Mais quand Richard retrouve la scène, sa fille et ce public qui ne l’a jamais abandonné, le bras de fer gagne du côté de la vie. « Monter sur scène avec lui, après cette année éprouvante, c’était bouleversant ! Il est magnifique, vaillant et courageux », a lâché Romane à l’un de nos confrères.

Le « faire ensemble » est un cadeau que ces deux-là ont décidé de s’offrir. Cela faisait longtemps en effet que la comédienne avait envie de partager une scène de théâtre avec son père – ensemble, ils n’ont tourné que deux films en vingt ans. Mais pas n’importe quoi. Elle voulait du sens.

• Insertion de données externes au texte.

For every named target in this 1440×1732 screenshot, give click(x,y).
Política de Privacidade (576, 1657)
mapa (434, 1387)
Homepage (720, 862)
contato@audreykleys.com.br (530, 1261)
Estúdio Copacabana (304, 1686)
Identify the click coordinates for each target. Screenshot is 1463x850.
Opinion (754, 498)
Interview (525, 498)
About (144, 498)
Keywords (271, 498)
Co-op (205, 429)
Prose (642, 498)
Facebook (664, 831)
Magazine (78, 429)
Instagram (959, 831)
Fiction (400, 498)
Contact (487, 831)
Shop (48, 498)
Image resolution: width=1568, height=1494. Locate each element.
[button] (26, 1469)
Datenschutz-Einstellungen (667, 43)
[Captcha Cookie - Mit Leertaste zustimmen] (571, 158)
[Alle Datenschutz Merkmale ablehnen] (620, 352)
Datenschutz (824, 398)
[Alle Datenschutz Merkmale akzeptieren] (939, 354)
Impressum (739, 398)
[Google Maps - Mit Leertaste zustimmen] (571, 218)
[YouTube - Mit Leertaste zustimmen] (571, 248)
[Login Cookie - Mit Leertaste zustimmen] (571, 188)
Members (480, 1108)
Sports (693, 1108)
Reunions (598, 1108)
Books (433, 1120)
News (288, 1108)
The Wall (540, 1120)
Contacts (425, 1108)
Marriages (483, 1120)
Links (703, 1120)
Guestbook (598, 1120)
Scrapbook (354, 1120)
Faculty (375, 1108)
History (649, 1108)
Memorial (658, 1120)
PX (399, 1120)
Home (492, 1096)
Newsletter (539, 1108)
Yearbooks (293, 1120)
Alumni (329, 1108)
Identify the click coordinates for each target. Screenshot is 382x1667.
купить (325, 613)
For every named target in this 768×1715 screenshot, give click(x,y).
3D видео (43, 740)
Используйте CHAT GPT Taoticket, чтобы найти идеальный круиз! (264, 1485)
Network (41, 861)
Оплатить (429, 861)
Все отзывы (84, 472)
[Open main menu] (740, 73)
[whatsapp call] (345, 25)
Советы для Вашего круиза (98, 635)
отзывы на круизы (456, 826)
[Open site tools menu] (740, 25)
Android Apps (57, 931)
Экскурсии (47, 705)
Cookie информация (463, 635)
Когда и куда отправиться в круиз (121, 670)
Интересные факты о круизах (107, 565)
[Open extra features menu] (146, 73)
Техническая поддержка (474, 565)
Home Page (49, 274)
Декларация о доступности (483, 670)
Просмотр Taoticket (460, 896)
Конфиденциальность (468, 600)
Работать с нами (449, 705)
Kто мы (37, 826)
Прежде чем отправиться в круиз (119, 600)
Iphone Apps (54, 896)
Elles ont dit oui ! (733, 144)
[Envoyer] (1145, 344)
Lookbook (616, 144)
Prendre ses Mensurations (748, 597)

Un jour, le metteur en scène Michel Didym lui suggère J’avais un beau ballon rouge. La pièce revient sur l’histoire de Margherita Cagol, future compagne de Renato Curcio, fondateur des Brigades Rouges, que son père tente de ramener à la raison. D’un côté, une jeune femme révoltée, dont la soif d’absolu va jusqu’à l’intransigeance. De l’autre, un homme taiseux, tendre et pétri d’un bon sens conservateur. Seul point commun peut-être entre la fiction et leur vie, la tendresse. Pour le reste, la pièce serait plutôt un miroir inversé, car à la ville, l’acteur tiendrait davantage de l’homme emporté, fiévreux, un concentré de colères contre les injustices, le pouvoir, pris dans ses tourments intérieurs. Elle, plus mesurée, plus douce, avec un côté quasi protecteur quand son regard se pose sur ce paternel hors norme.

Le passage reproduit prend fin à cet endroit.